Work instructions
The response should hold each line from the entries below where "Locate" is found.

(Given records begins)

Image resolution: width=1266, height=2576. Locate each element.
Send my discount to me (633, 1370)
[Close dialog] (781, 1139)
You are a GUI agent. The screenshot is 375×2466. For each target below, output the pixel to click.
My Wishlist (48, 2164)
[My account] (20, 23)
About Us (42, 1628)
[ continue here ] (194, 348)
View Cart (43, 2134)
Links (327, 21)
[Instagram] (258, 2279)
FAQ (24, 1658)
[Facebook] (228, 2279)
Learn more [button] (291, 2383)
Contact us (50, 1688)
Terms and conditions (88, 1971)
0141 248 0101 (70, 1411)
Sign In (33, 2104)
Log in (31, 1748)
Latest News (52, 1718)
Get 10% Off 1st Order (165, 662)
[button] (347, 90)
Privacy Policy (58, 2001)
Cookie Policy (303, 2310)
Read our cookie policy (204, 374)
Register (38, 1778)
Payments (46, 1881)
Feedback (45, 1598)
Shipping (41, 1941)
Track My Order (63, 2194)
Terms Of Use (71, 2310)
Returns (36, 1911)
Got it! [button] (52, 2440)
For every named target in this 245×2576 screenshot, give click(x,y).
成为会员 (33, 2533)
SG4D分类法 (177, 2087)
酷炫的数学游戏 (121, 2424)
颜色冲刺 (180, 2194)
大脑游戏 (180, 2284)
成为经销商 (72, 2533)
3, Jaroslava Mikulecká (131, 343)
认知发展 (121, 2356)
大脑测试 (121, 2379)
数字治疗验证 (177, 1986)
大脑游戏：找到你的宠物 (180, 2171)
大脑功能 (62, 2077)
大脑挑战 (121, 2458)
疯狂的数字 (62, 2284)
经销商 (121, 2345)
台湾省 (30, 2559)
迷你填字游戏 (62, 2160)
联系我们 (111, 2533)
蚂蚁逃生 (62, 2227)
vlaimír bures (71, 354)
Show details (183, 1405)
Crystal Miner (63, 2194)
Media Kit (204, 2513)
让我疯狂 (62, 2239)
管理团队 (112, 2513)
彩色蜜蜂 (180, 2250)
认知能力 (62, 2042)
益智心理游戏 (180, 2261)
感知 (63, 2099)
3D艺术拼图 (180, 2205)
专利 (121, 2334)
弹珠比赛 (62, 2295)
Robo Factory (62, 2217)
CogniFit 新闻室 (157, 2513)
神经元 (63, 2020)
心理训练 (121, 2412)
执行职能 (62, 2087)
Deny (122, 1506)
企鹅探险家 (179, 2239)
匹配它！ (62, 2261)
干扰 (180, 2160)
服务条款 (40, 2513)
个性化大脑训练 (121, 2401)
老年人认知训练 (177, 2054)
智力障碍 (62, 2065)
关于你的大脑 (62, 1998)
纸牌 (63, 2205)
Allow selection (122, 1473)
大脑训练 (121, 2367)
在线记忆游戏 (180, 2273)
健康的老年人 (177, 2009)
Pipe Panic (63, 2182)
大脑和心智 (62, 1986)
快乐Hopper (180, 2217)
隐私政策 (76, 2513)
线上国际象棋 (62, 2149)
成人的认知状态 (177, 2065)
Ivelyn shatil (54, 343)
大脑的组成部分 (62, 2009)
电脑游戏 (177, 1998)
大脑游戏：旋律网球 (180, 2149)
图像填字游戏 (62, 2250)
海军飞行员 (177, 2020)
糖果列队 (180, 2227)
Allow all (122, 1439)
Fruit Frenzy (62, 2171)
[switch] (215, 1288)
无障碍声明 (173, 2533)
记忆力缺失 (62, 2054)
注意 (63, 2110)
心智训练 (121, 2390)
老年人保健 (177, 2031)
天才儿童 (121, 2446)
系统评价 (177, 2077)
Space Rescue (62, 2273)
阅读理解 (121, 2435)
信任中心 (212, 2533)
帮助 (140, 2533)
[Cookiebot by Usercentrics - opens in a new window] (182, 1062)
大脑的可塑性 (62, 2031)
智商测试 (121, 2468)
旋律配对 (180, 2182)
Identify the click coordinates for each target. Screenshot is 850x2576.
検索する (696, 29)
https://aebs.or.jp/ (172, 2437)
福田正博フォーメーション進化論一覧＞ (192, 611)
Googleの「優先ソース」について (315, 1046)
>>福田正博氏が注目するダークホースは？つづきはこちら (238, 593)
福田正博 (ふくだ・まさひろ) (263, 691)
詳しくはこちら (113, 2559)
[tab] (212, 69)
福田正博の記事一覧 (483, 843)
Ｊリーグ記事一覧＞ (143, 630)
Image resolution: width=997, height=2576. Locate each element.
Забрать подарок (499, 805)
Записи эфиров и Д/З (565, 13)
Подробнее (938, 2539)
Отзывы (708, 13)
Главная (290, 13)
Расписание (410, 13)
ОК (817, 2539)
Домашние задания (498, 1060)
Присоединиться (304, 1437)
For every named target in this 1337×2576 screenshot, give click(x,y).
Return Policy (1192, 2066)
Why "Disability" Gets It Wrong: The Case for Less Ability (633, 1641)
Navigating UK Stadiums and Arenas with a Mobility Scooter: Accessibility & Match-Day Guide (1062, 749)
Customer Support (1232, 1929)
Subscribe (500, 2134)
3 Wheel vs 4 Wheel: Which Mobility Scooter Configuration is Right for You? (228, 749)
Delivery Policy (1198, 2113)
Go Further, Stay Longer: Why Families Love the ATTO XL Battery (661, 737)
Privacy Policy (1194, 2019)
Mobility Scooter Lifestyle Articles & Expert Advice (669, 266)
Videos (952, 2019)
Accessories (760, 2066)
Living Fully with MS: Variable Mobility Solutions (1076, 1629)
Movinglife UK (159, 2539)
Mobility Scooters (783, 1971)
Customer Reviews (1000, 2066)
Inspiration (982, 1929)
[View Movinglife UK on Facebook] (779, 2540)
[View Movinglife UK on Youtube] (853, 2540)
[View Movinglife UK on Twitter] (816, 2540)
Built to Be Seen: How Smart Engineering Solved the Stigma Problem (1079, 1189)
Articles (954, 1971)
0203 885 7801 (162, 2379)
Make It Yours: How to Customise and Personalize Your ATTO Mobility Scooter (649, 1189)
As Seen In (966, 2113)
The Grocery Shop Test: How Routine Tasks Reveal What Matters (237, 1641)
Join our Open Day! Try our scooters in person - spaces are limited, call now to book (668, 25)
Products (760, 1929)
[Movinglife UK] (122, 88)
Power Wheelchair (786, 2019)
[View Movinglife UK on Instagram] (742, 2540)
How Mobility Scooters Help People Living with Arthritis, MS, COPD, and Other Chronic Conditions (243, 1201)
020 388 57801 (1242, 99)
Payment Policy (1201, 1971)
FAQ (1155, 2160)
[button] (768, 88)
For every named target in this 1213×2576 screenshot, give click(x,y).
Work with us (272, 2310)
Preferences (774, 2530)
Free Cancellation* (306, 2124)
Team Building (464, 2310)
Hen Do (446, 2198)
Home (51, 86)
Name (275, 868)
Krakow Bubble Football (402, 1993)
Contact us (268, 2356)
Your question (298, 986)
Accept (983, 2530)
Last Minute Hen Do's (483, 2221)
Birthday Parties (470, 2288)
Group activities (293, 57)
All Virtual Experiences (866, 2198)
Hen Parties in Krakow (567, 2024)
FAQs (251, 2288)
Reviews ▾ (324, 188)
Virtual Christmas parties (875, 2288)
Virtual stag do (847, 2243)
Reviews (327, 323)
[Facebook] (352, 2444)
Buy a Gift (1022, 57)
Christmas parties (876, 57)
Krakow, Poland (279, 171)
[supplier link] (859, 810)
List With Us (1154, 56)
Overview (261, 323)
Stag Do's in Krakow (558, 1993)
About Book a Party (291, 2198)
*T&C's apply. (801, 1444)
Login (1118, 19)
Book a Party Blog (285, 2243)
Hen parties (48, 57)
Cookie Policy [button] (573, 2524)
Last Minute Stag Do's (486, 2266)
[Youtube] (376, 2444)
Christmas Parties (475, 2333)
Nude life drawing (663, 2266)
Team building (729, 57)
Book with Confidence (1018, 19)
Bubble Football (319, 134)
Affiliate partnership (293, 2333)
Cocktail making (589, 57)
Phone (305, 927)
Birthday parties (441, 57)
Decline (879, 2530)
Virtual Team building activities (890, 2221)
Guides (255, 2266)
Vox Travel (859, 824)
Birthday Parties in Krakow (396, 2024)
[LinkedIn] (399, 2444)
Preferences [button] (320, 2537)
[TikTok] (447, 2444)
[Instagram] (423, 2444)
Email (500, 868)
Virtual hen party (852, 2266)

(Given records ends)

Task answer
Image resolution: width=1266, height=2576. Locate each element.
Image resolution: width=997, height=2576. Locate each element.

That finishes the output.